Collection entries
=====
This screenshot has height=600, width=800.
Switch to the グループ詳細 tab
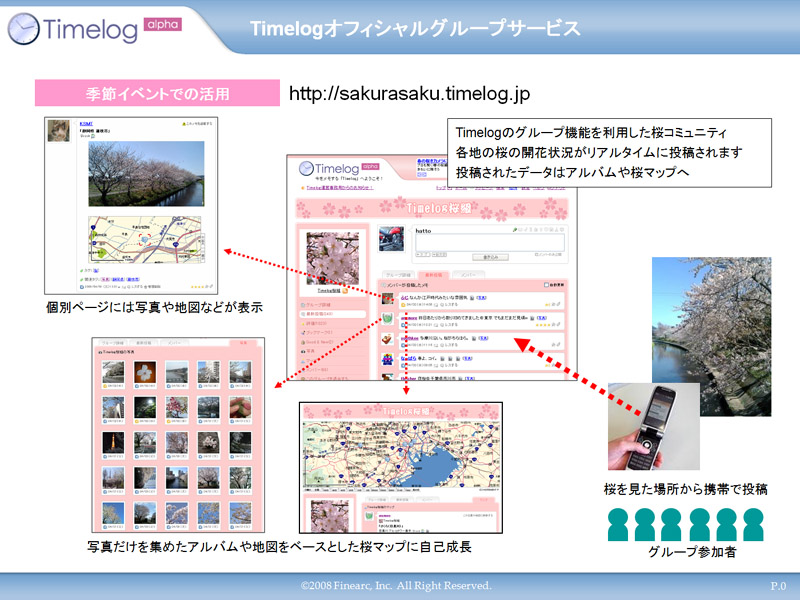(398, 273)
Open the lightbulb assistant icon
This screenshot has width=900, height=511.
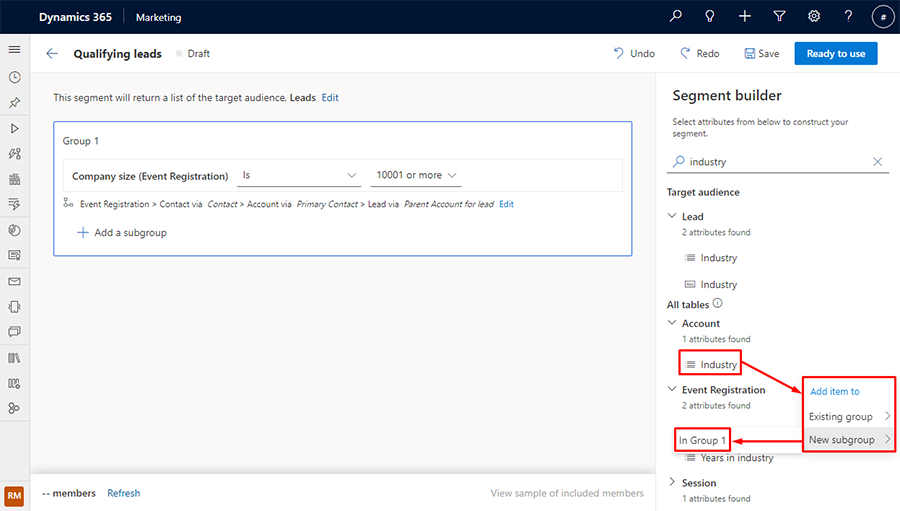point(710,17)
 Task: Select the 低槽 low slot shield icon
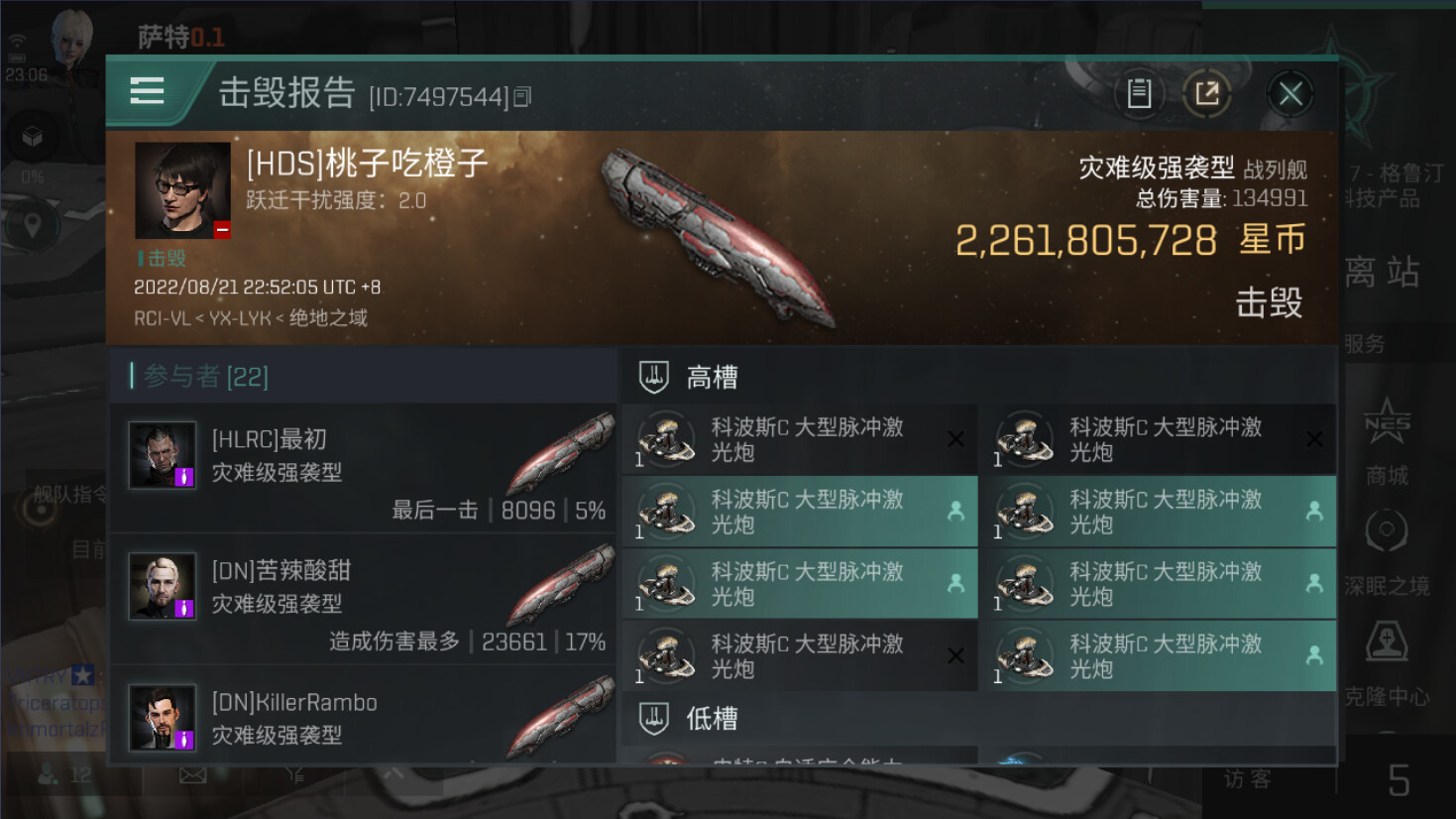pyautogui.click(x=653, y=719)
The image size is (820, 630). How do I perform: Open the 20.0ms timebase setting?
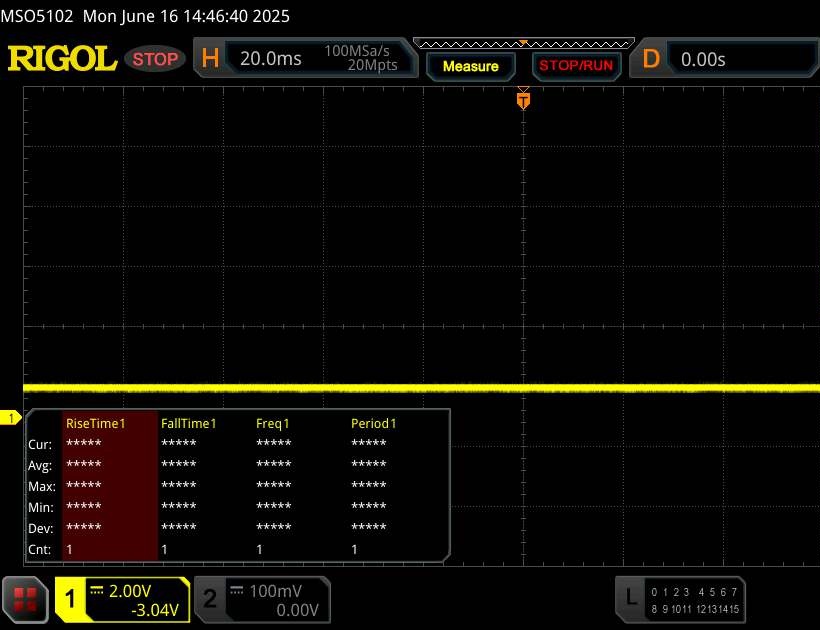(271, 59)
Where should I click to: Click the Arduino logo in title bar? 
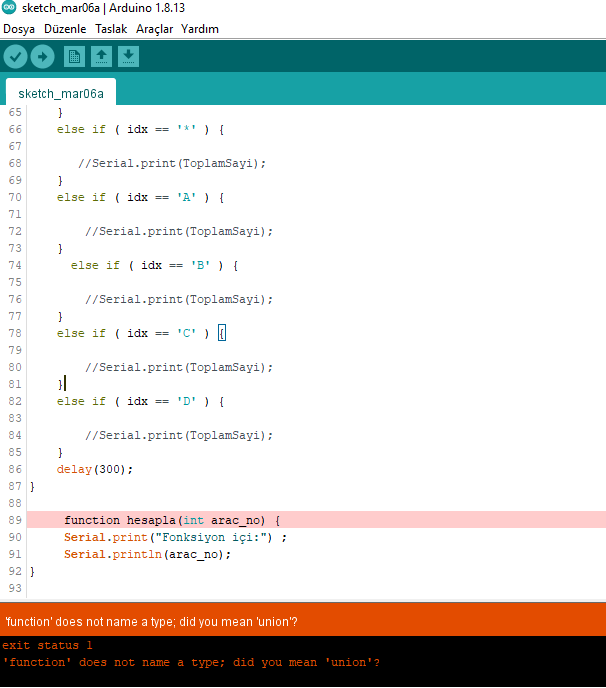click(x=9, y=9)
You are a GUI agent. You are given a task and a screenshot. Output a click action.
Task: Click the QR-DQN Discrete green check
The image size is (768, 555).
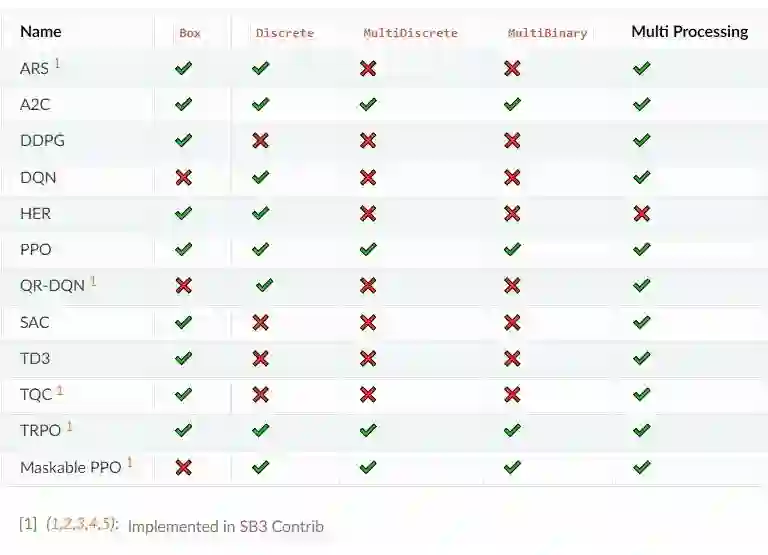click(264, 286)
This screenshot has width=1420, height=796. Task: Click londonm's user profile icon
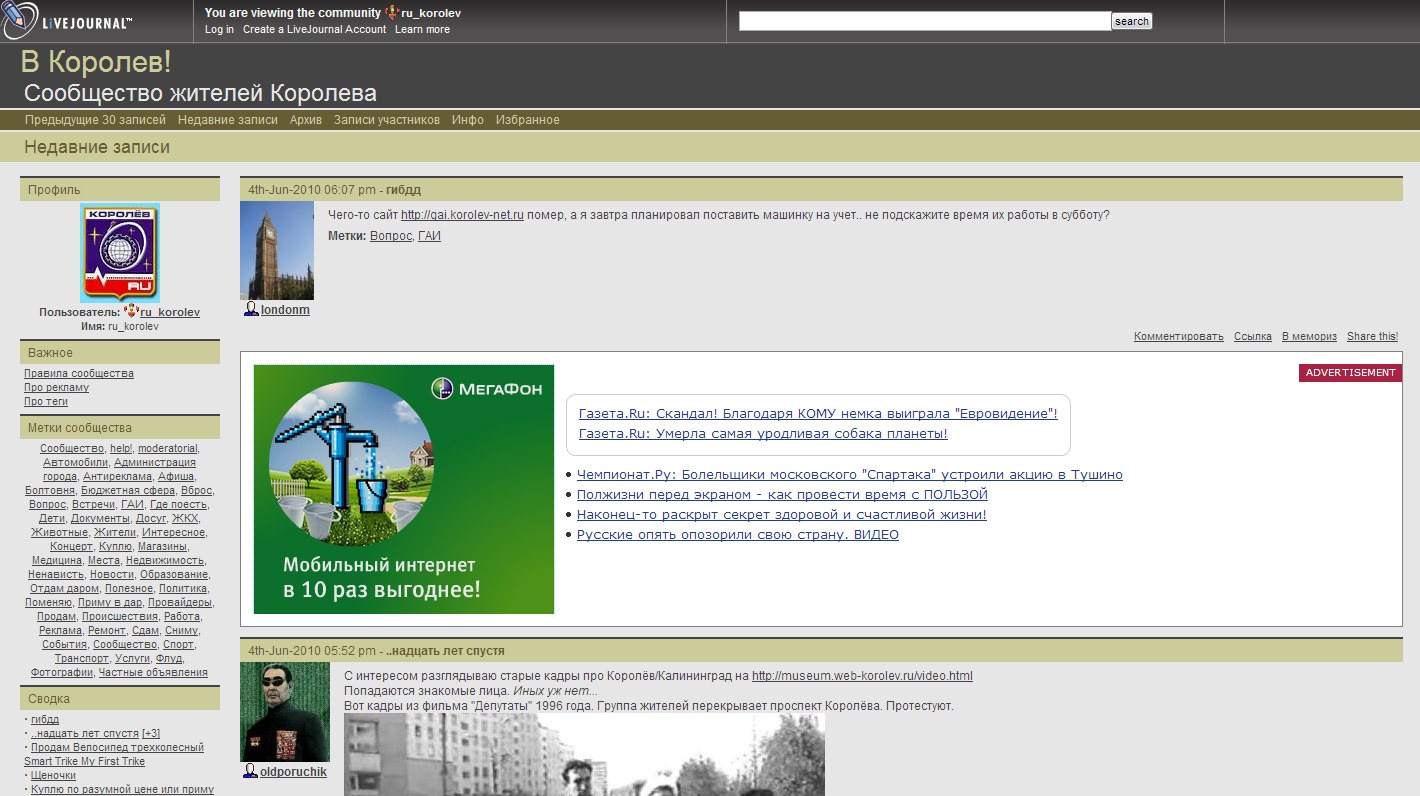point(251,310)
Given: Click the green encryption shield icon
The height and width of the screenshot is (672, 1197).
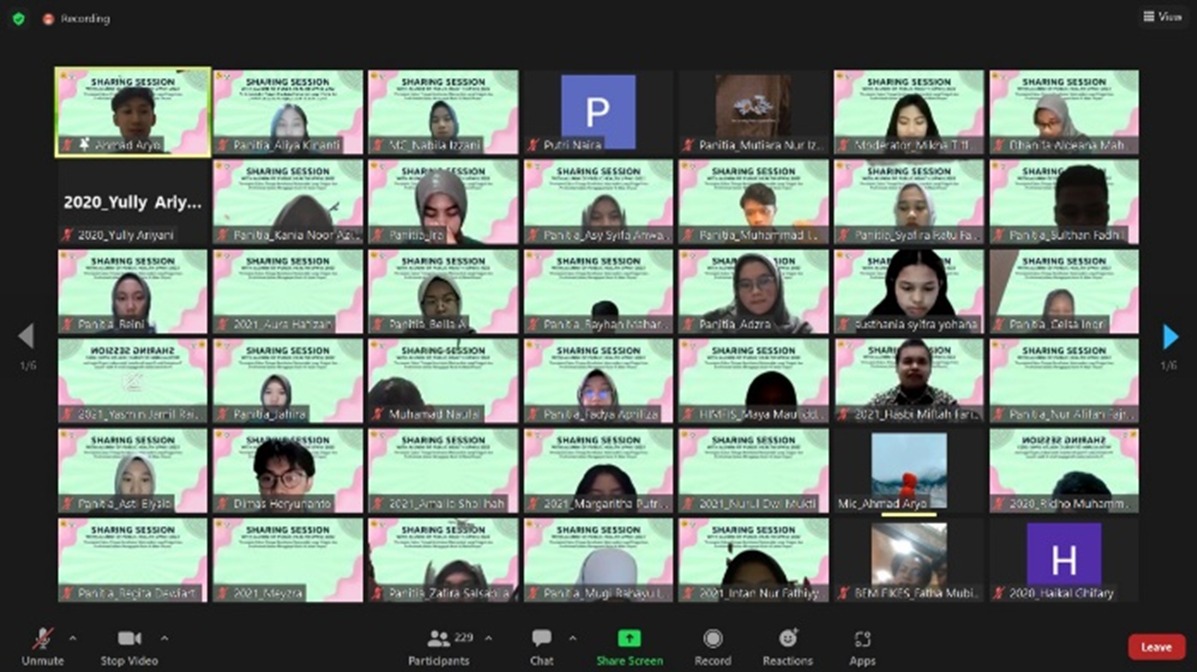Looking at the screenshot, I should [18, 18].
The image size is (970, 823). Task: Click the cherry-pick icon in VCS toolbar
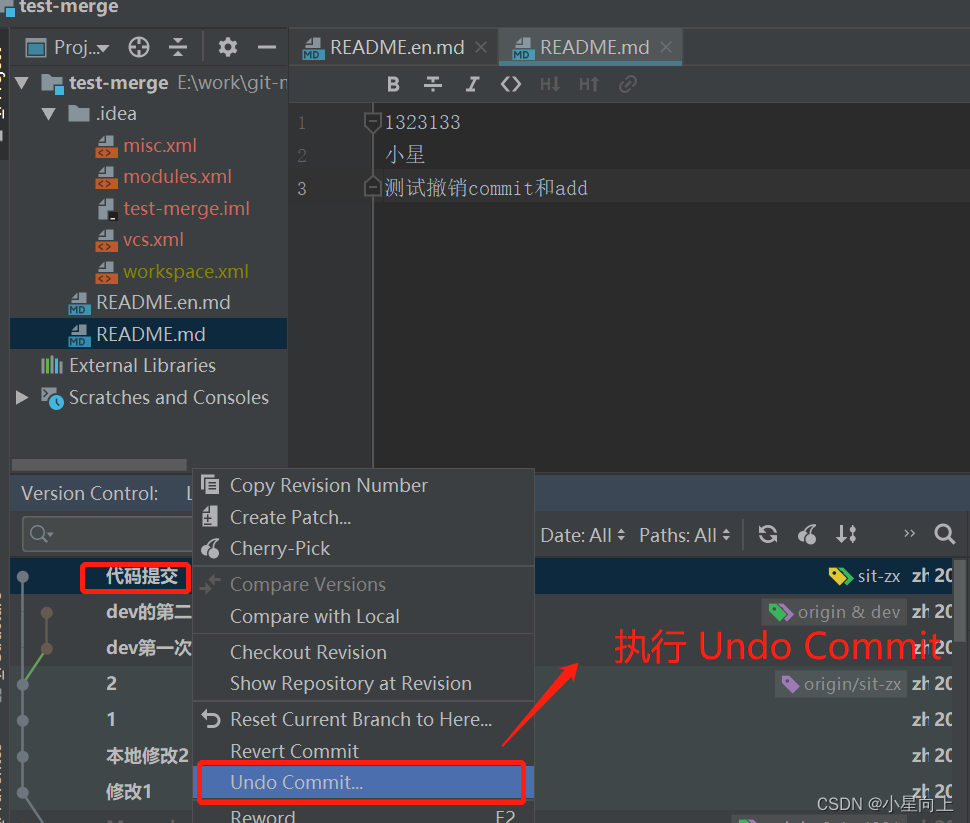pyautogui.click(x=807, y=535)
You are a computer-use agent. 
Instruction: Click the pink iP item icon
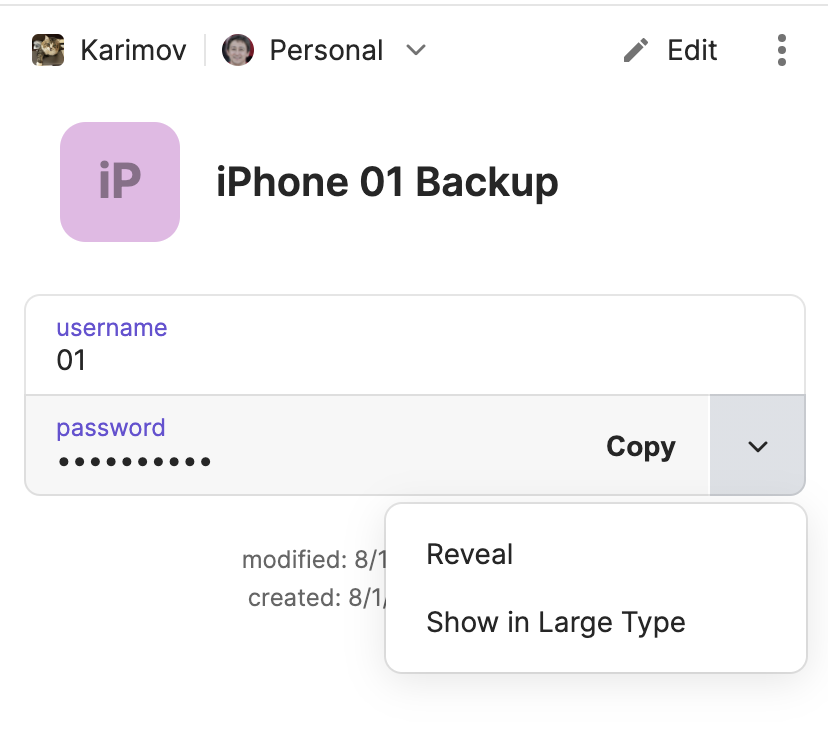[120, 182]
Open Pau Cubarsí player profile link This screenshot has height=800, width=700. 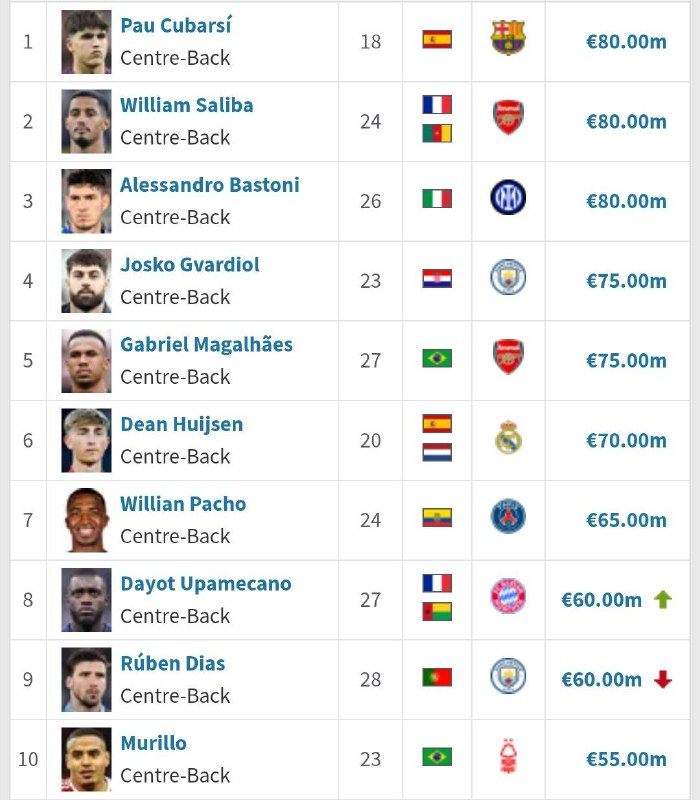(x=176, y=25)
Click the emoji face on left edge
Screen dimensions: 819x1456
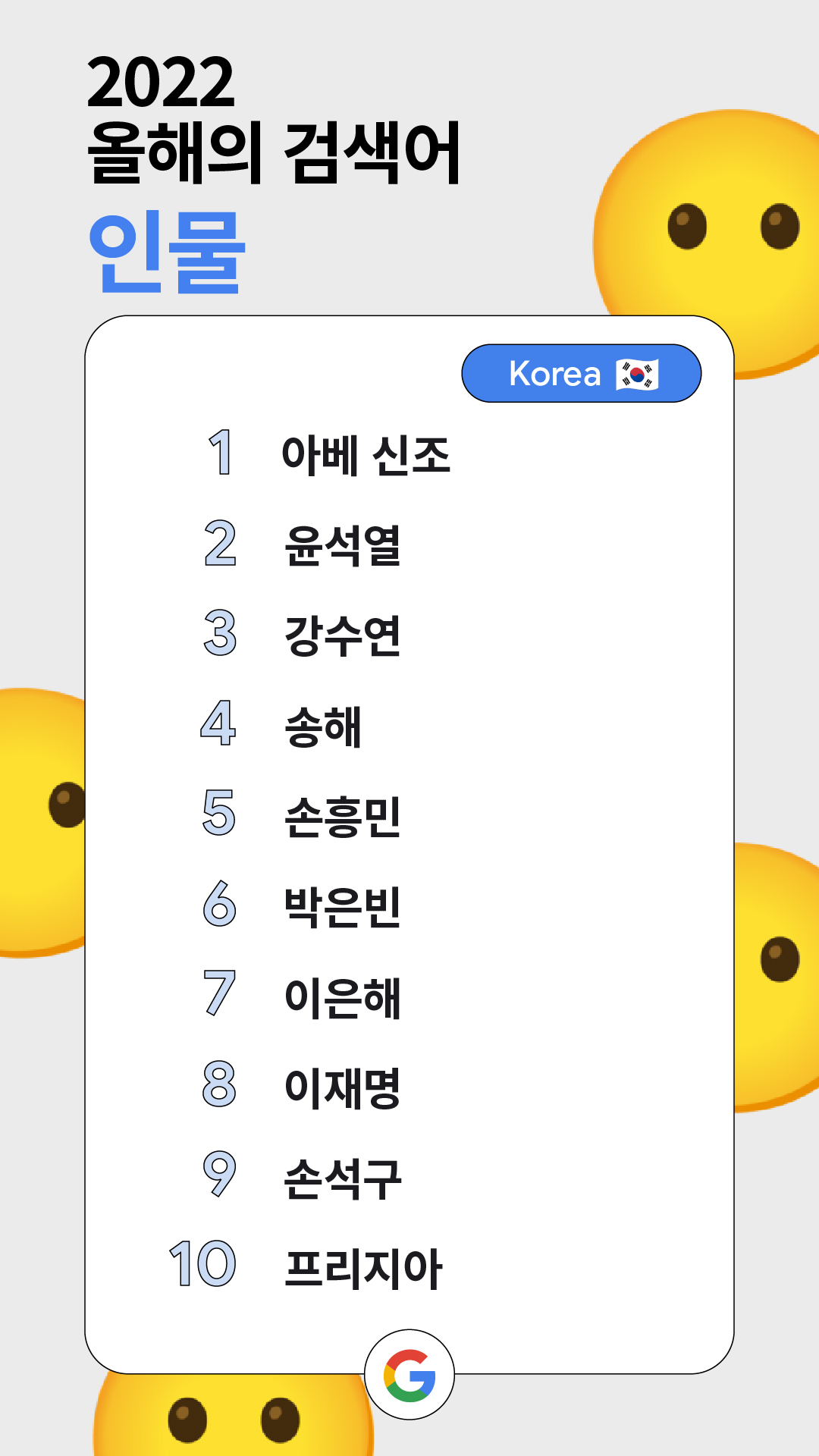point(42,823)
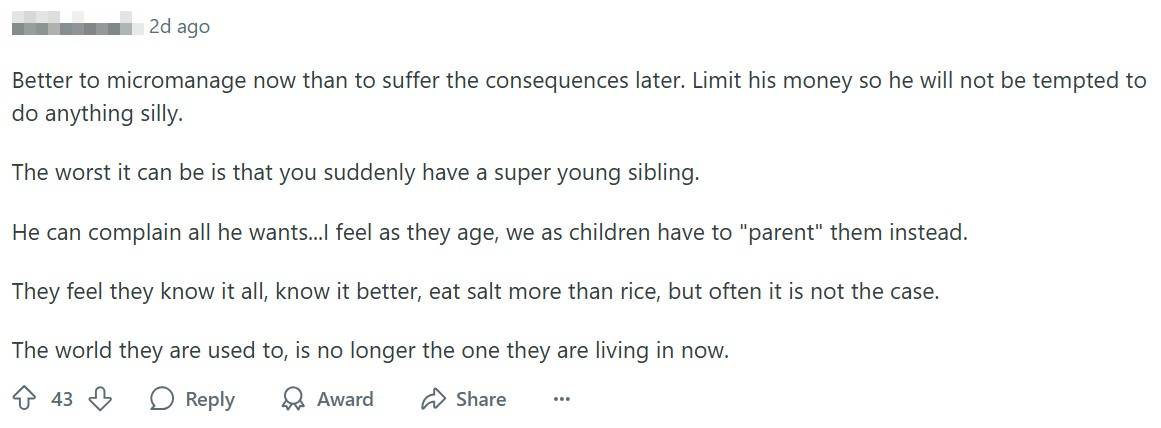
=====
### Problem to work on
Show each line in the entries that holds the string "agent".

### Solved problem
You are a GUI agent. You are given a task and a screenshot. Output a click action.
You are a computer-use agent. 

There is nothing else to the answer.